• Print

Josephine Munyeli: After night comes the day

A survivor of the Rwandan genocide labors with World Vision International to bring healing to her country.

January 5, 2010 | After learning to tell her own story of brokenness, healing and reconciliation, Josephine Munyeli was trained to help others as a specialist with World Vision International, a Christian humanitarian organization. Drawing on her personal experiences of the Rwandan genocide in 1994, Munyeli leads others in her country through a process of grieving, reconciliation and forgiveness.

Munyeli is trained in various trauma-healing processes, including those developed by Rhiannon Lloyd and the Antares Foundation, and has taught more than 300 people to facilitate healing in their communities.

Munyeli spoke with Faith & Leadership while at Duke University as a guest of the Center for Reconciliation.

Q: How does your work at World Vision relate to your personal experiences with genocide and trauma?

At World Vision I work in the Peace Building and Reconciliation Department with a team of 80 people in different regions. We are a mixed group; some are from Rwanda, others were living in the Congo or in Uganda. It’s God's grace [that I am doing this work.] When I joined World Vision I didn't know even what reconciliation was, or that it was necessary.

I joined the department of rehabilitation [in 1996] when the displaced people were returning to Rwanda. Their houses were destroyed; their schools were destroyed and they had nothing. After six months [with World Vision] I attended a workshop on healing. It transformed my life... My husband died when I was 29. I hadn't had an opportunity to revisit my story ... surviving genocide, the pain of raising my children alone. [The workshop] gave me the opportunity for healing from those things. I noticed that I was really broken and that I had a story to tell about healing and reconciliation.

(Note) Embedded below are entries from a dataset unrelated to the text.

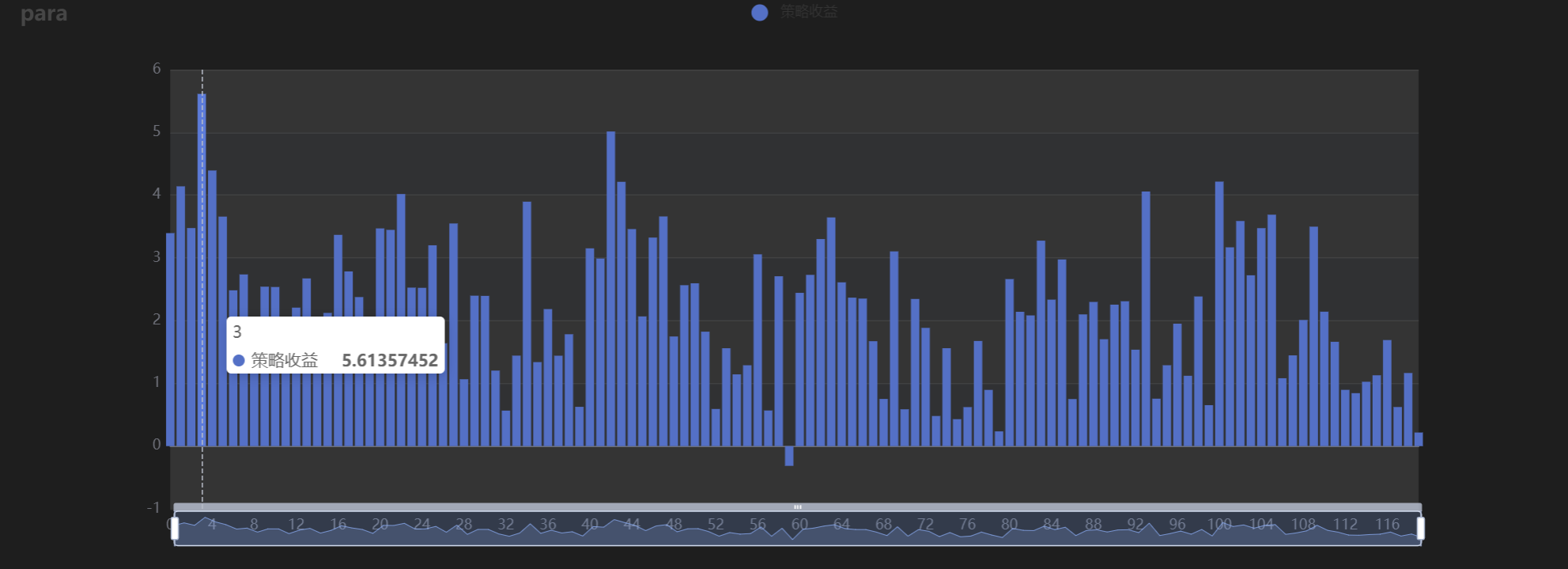The height and width of the screenshot is (569, 1568).
Task: Click the '88' label on the slider axis
Action: (1093, 524)
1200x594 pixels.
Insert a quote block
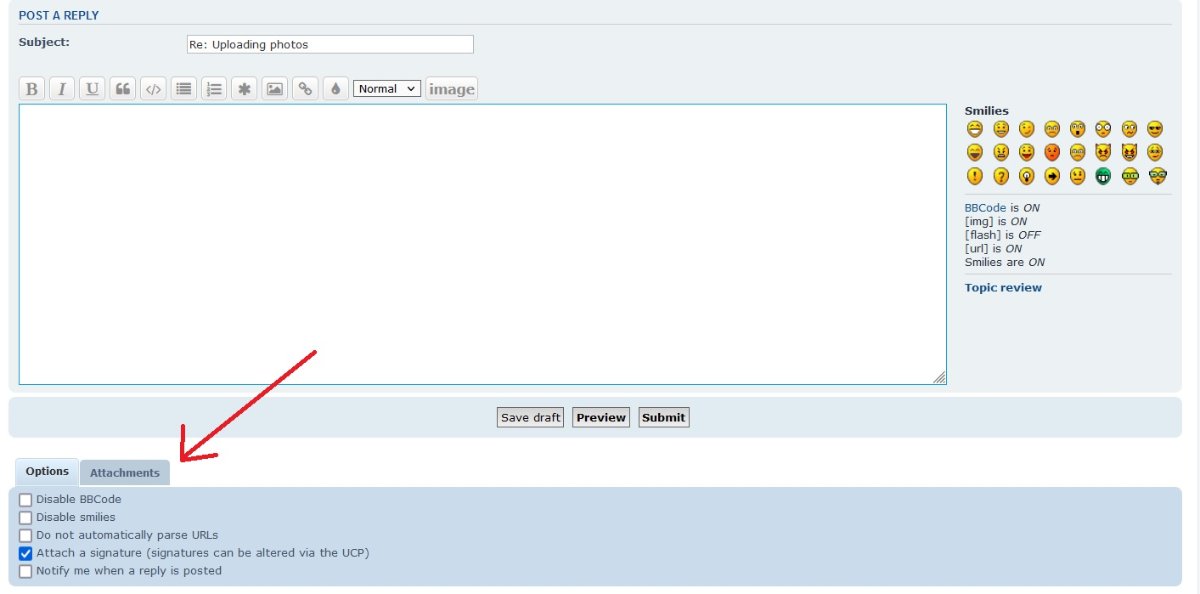tap(122, 89)
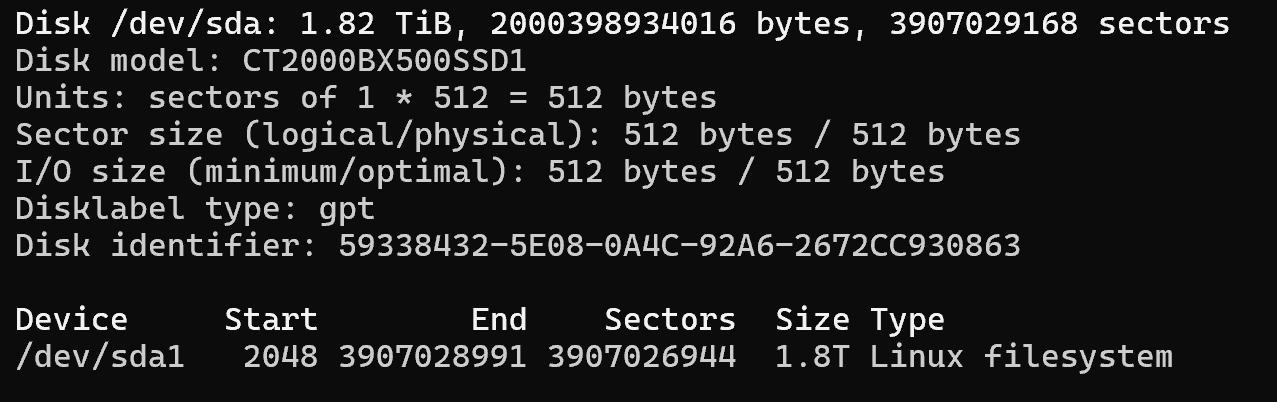Click the start sector value 2048
This screenshot has width=1277, height=402.
click(x=281, y=356)
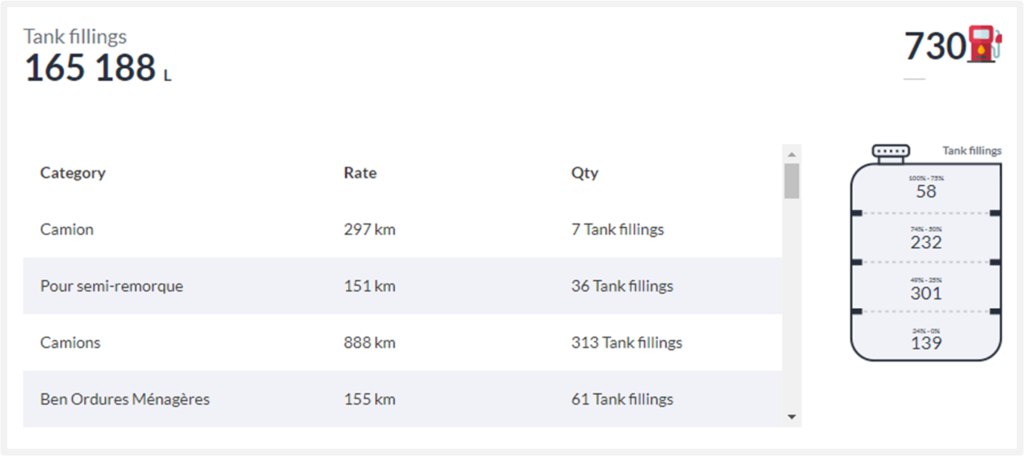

World Vision leadership transferred me from the Rehabilitation Department into the Healing and Reconciliation Department to lead the healing workshops. We are dealing with the people's wounds because we believe that healing is the foundation for reconciliation. Church leaders used to tell us to forgive and forget, but if you have to forgive, it's an obligation. It's like a mask. Forgiveness is a long process.

When you share your story it is a step toward healing; it's easy to reconcile when you know that your story has gone from the inside outward. This is my job.

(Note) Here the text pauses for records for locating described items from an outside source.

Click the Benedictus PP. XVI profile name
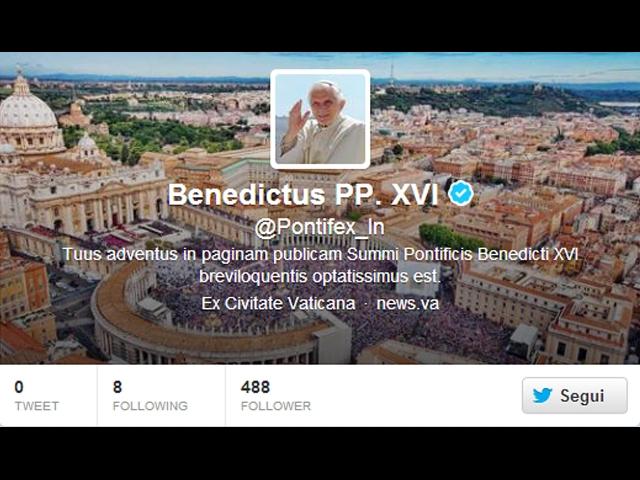The height and width of the screenshot is (480, 640). tap(303, 194)
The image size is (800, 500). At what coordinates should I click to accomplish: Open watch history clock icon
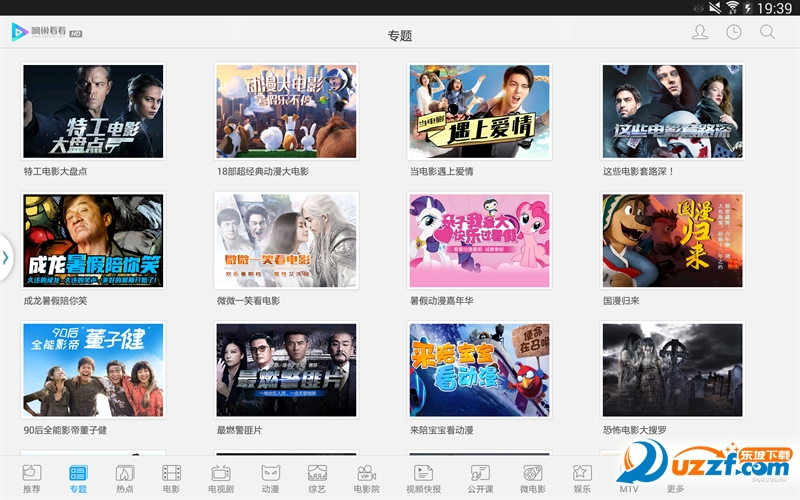734,33
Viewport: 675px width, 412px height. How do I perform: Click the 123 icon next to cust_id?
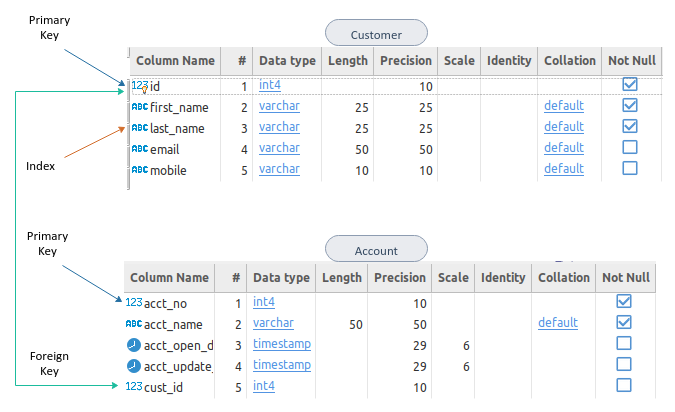pos(134,386)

Q: How do you reconcile such intense trauma as you experienced?

In the middle of the suffering God was there; he was beside me. When you discover that God has a plan for your life, he ends the suffering. It is hard to understand, but this is the key. When you see that God is present in the midst of suffering and you know that he has a plan for you, then you know that life doesn't end with the suffering. You discover that after the night comes the day. In the healing workshop I discovered that the light is there and God is my light.

Q: Were you a Christian before the genocide?

Yes, I was a Christian. I have a Catholic background but I'm Pentecostal from Assemblies of God.

Q: What is the process that you take people through in the workshops?

We have many processes depending on the group and the funding. We have a biblical approach to reconciliation and we have another approach, which is more psychological -- people share their stories of pain and we do the bereavement process together.

When you don't mourn you can't take a step forward; we in Rwanda have many things to grieve, many losses in Rwanda. People explore the pain connected to their losses and they share together, they cry together. This process takes three days in the workshop. During the process, we introduce theories about bereavement and the different steps of the bereavement process so that people can understand themselves and the way they are coping on their journey.

After three days of bereavement we interrupt the process. After a month, we take another three days and focus on dealing with emotions. During those three days we learn the management of feelings. We explore the way we reacted to things when we were young children in our families. Many times the way we react [to trauma] is connected to our upbringing. People try to make new choices about how to deal with what happens to them.

In the third month, we explore forgiveness together for three days. This is the last stage of the bereavement process. We see how reparation is involved in reconciliation. When people understand what true forgiveness is, they can make the choice to forgive properly.

Q: What does it mean to “forgive properly?”

Forgiveness doesn't happen without expressing how you feel. You have to express all the tough things in the heart before you can say, “Please forgive me” or before you can say, “I forgive you.” You have to feel the pain and reconnect to the pain because forgiveness is costly. It costs our emotions.

The process of forgiveness involves expressing how you feel and saying, “Now I want peace in my heart; please forgive me.” I don't want to keep connected to the bad memories of when you did evil to me. I don't want to be a prisoner of my pain. When the memories come, I don’t want to be devastated by them. I want to be able to sleep. This is what we think forgiveness is about.